___ RECORDED DATA ___
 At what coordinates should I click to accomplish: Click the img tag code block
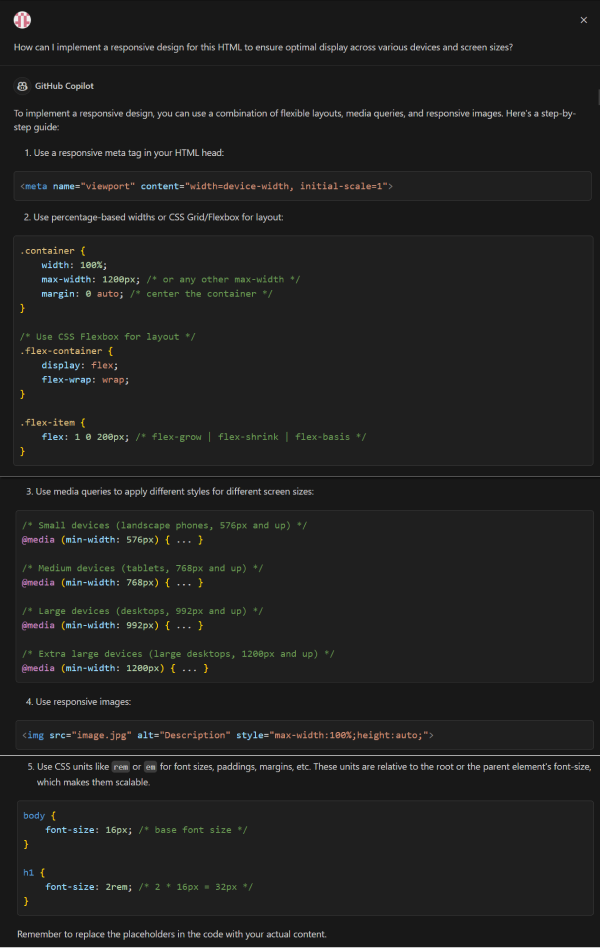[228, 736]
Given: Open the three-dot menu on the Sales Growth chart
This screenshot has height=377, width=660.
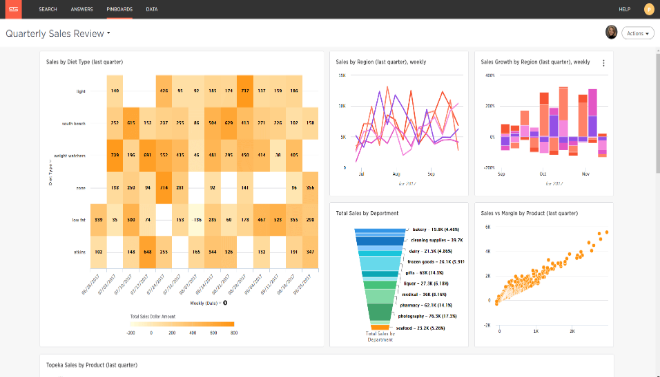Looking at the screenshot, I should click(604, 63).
___
___ RECORDED DATA ___
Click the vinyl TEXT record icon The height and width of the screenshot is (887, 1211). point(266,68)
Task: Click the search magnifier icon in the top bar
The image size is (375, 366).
___
**EXERCISE INSTRUCTIONS**: Sift through the material above and copy the lines that contain the word "icon".

**THE ANSWER**:
Click the vinyl TEXT record icon The height and width of the screenshot is (887, 1211). point(266,68)
Task: Click the search magnifier icon in the top bar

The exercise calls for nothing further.